Task requirements:
**A.** Update the part of the court opinion that opens with the words containing "IN THE UNITED" and closes with "R. Sánchez, J.", changing "EASTERN" to "WESTERN".
**B.** Translate this sentence from the court opinion into Spanish: "Paragraph eight defines an occurrence as "an event, including continuous or repeated exposure to substantially the same generally harmful conditions.""

Selected text:
---+---
IN THE UNITED STATES DISTRICT COURT FOR THE EASTERN DISTRICT OF PENNSYLVANIA
March 9, 2009
SCOTTSDALE INSURANCE COMPANY
CITY OF EASTON ET AL.
The opinion of the court was delivered by: Juan R. Sánchez, J.
MEMORANDUM AND ORDER
Scottsdale Insurance Company asks this Court for a declaratory judgment that it has no obligation to defend or indemnify its insured, the City of Easton, in a civil rights suit brought by the widow of a police officer. Because I find the plain language of the policy requires Scottsdale to defend and indemnify Easton in federal civil rights actions, I will deny Scottsdale's motion for summary judgment.
The City of Easton purchased a Public Entity Insurance Policy from Scottsdale Insurance Company for the year 2004 to 2005, covering Law Enforcement Liability -- Occurrence Coverage. The Policy covers "all 'loss' resulting from 'law enforcement wrongful act(s)' which arise out of and are committed during the course and scope of 'law enforcement activities' or which arise out of the ownership, maintenance or use of premises by you for the purpose of conducting 'law enforcement activities.'" Policy, Section I, ¶ 1.
The policy defines law enforcement activities as "a. [t]hose activities conducted by your Law Enforcement Department or Agency shown in the Law Enforcement Liability Coverage Part Supplemental Declarations; and b. Departmentally approved activities which are declared in the application for this insurance." Policy, Section VI, ¶ 4. A Law Enforcement Wrongful Act is defined as "any actual or alleged act, error or omission, neglect or breach of duty by the insured while conducting 'law enforcement activities' which results in: a. "personal injury"; b. "bodily injury"; or c. "property damage"; caused by an 'occurrence.'" Policy, Section VI, ¶ 5. Paragraph eight defines an occurrence as "an event, including continuous or repeated exposure to substantially the same generally harmful conditions." Policy, Section VI, ¶ 8. Personal injury includes "violation of civil rights protected under 42 U.S.C. § 1981 et sequential or State Law." Policy, Section VI, ¶ 9(g).
---+---
Source data:
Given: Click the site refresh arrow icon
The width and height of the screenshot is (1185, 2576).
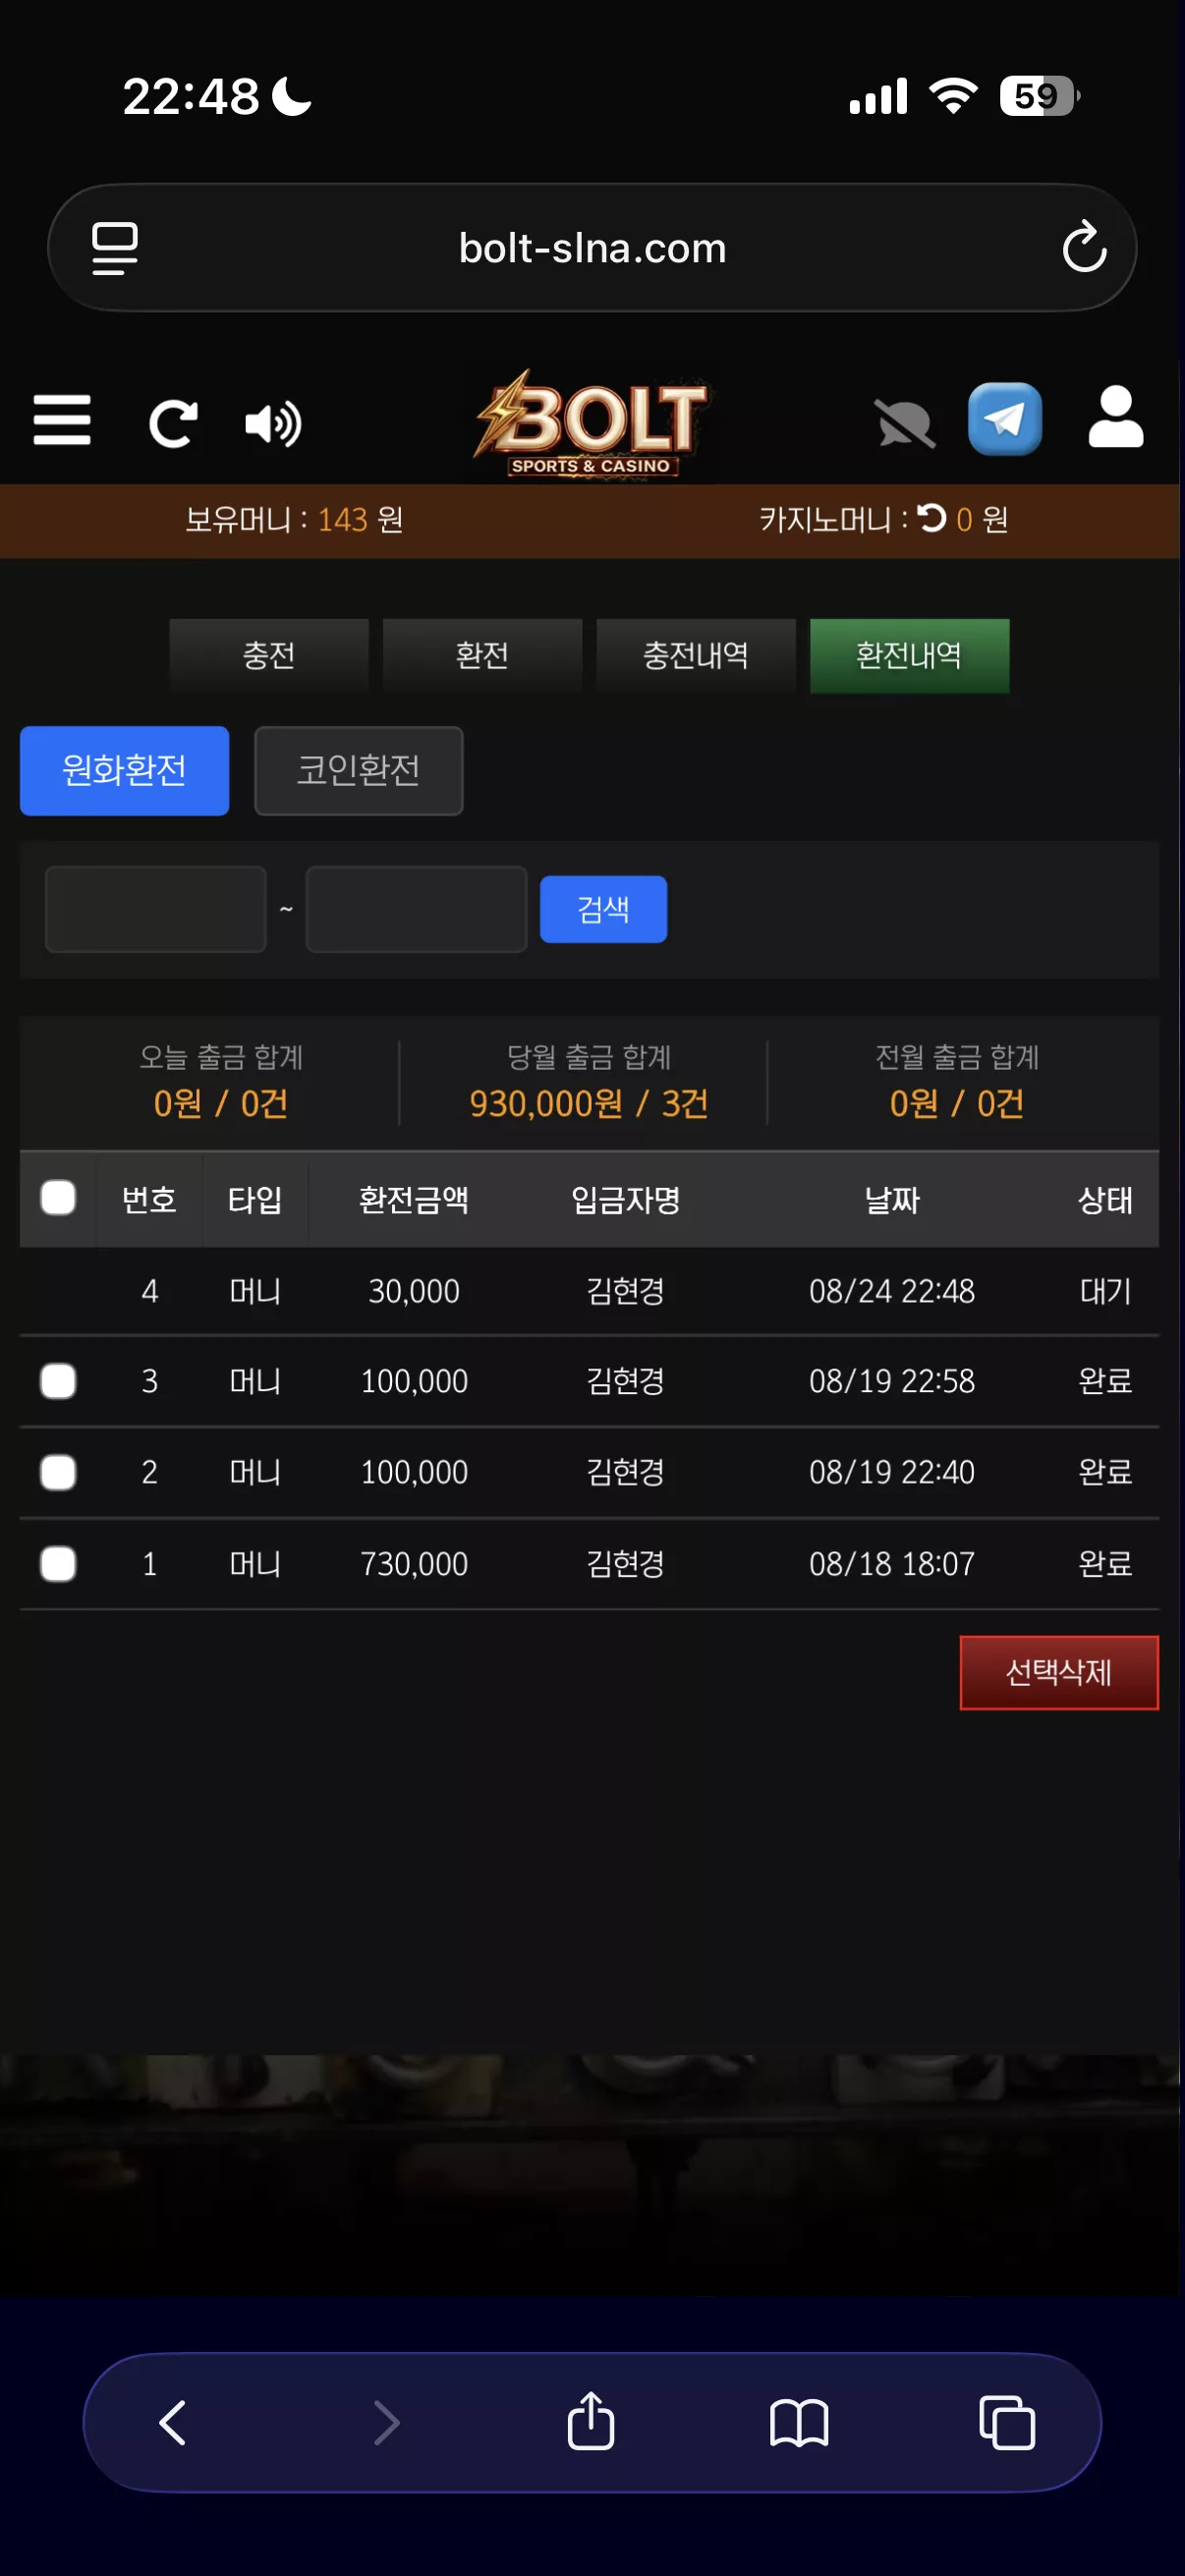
---+---
Expected results:
**A.**
IN THE UNITED STATES DISTRICT COURT FOR THE WESTERN DISTRICT OF PENNSYLVANIA
March 9, 2009
SCOTTSDALE INSURANCE COMPANY
CITY OF EASTON ET AL.
The opinion of the court was delivered by: Juan R. Sánchez, J.

**B.** El párrafo ocho define un suceso como "un evento, incluida la exposición continua o repetida a sustancialmente las mismas condiciones generalmente perjudiciales".